**Exercícios**
1. Segundo o texto sobre crianças e telas, até aproximadamente que idade o ideal é que as crianças fiquem afastadas de aparelhos celulares e de redes sociais?
2. Dê prosseguimento ao texto sobre crianças, telas e relação familiar a partir da última frase apresentada.

──────── Texto em estudo ────────

É fundamental observar e preservar aspectos importantes para o desenvolvimento saudável, como hábitos de sono, alimentação, brincadeira, tempo ao ar livre e na natureza, atividade física regular, socialização, atividades acadêmicas. Se a tela não assume o lugar dessas atividades e é bem administrada, então ela pode ser útil. É impossível pensar o mundo hoje sem a vida digital, mas se a vida digital toma um tempo/espaço desproporcional, aí não se tem mais realidade.
TR – O medo da relação com os “amigos virtuais”, da interação com desconhecidos na internet tem atormentado as famílias, quais cuidados podem ser tomados neste sentido?
O ideal é que crianças estejam afastadas de aparelhos celulares e de redes sociais até, aproximadamente, 12 anos de idade. O uso de outras telas deve ter supervisão direta do conteúdo acessado, e alerta já presente aos riscos mencionados. Após essa idade, recomenda-se que se mantenha o acompanhamento do que é consumido, inclusive com acesso a senhas e aplicativos que facilitem a supervisão de quem, de fato, precisa supervisionar.
TR – Muitos pais/cuidadores se queixam que não conseguem acessar as emoções, se comunicar com seus filhos, qual caminho/mecanismo pode ser utilizados para melhorar essa relação?
Que tal começar acessando e expressando as suas próprias emoções? Cuidando de como se sente, o que pensa, fala e faz. Crianças e adolescentes já desligados terão ainda mais dificuldade de se conectar se o padrão é predominantemente de queixas, cobranças e reclamações. A autoridade parental é importante, sim, limites são imprescindíveis, e podem ser colocados de maneira respeitosa e gentil. O caminho para construir uma relação é pela via do afeto, da confiança, do diálogo que respeita mutuamente, e dos limites que apontam até onde se pode ir.

──────── Conjunto de dados ────────

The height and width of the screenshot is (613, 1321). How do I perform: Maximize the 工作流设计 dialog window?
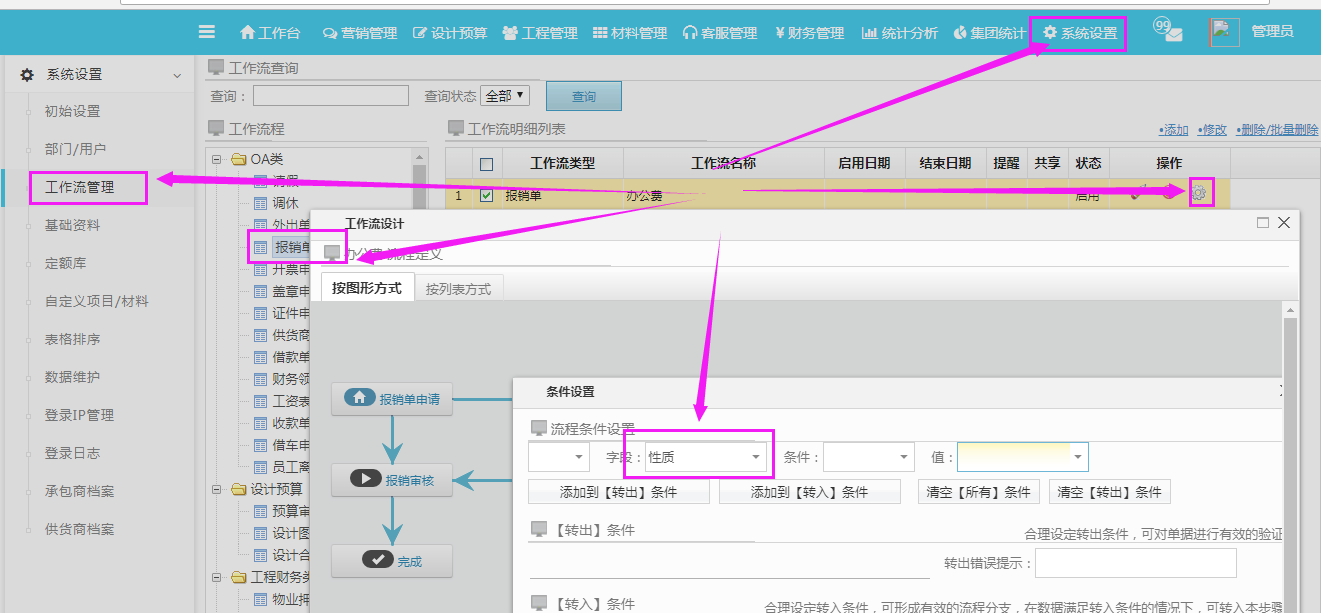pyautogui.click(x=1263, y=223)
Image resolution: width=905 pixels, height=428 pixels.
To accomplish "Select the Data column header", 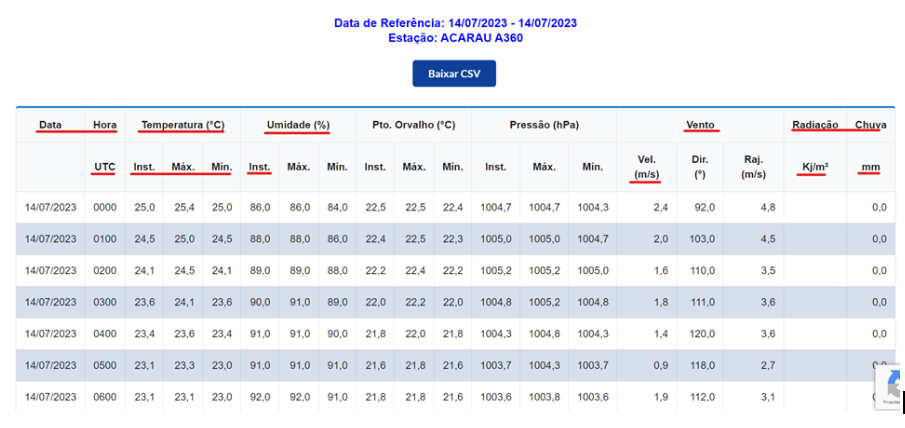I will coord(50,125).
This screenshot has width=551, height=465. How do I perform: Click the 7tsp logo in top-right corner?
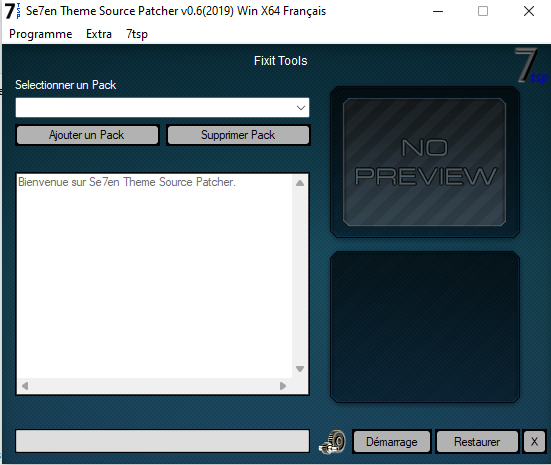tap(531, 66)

────────

**Resultados esperados**
1. Até aproximadamente 12 anos de idade.

2.
TR – Os pais também precisam desligar as suas telas?
Parece muito contraditório delimitar os limites de uso dos menores e manter um padrão desregulado nos adultos. A aprendizagem pelo exemplo é das mais poderosas. Manter as telas distantes das refeições; sentar-se para brincar ou observar, também sem telas; convidar para atividades ao ar livre; estar próximo ao adolescente para conversar ou fazer atividades do seu interesse. Estar inteiro, olhar nos olhos, se expressar. Não dá para fazer isso com o olho no celular.
TR – Quais sinais podem indicar um quadro de ansiedade ou mesmo depressão nessa fase?
Padrão de humor deprimido na maior parte do tempo, irritabilidade, mudanças no apetite e no sono, sensação de inutilidade e culpa, automutilação, ideação suicida, preocupação intensa, sinais físicos de desconforto (tremores, sudorese, tonturas, náuseas, dores de cabeça), medo de morrer, choro descontrolado. Se atentar ao mínimo aparecimento desses sinais, conversar sobre e buscar ajuda profissional.
TR – Como retomar a conexão e fortalecer as relações familiares para oferecer um ambiente mais seguro para o desenvolvimento das nossas crianças e adolescentes?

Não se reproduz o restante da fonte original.